In a recent turn of events, Glosbe, a prominent online dictionary platform, has found itself at the centre of a significant data leak. The breach, stemming from an exposed and unprotected MongoDB server, has put the personal information of nearly seven million users at risk.


What caused the data leak?

MongoDB, a widely-used database system favoured by businesses for its ability to manage vast amounts of document-oriented data, occasionally falls victim to misconfigurations. Unfortunately, such oversights can result in sensitive data becoming easily accessible to the public.

Upon discovering the publicly accessible database, the team promptly reported their findings.

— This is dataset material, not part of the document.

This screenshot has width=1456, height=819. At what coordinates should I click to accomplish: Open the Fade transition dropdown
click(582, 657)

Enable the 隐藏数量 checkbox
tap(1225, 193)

However, Glosbe failed to respond to these responsible disclosure reports. It wasn’t until the exposed server was brought to their attention that measures were taken to secure and close it.

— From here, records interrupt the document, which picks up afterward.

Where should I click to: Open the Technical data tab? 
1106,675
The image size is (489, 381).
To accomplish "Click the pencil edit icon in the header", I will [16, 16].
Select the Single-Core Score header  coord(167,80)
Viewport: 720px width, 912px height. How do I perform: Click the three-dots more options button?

The data exposed in this breach encompassed a plethora of personal details, including encrypted passwords, social media identifiers, and additional user information. Unfortunately, the duration for which the database remained unprotected remains unclear. Consequently, it’s impossible to confirm whether malicious actors were able to locate and export the compromised data.

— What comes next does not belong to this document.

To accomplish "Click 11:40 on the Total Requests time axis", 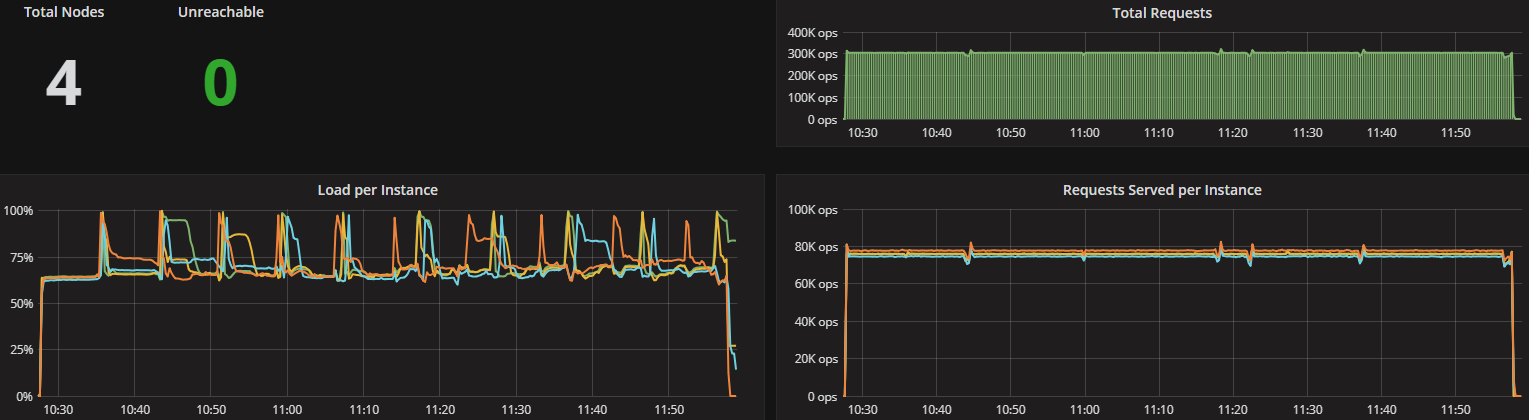I will (x=1383, y=133).
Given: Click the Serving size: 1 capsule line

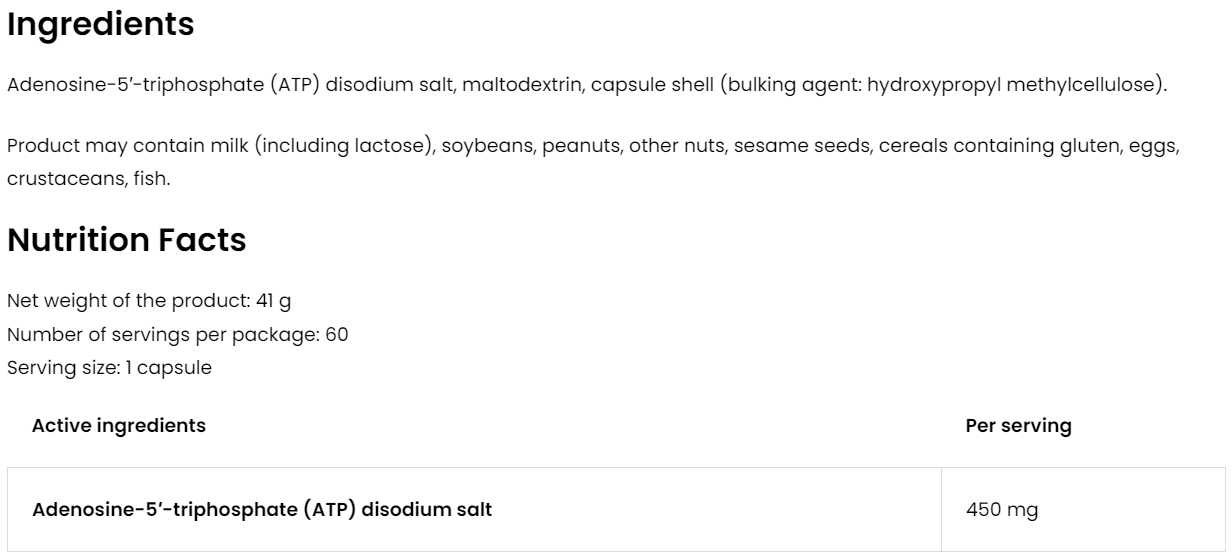Looking at the screenshot, I should tap(109, 367).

This breach not only jeopardizes the privacy and security of millions of Glosbe users but also exposes them to various risks, including identity theft, phishing attacks, and unauthorized account access. This highlights the danger of such leaks, no matter the size of the organisation/business. Not only does this damage the reputation of Glosbe, but it also may lead to action being taken by the GDPR. This is why now, more than ever, enhanced Cyber Security practices are needed, and efficient employee training is crucial to avoiding accidental leaks.


The aftermath?

No comment has been provided by Glosbe yet. It is safe to assume though, that it will not end positively.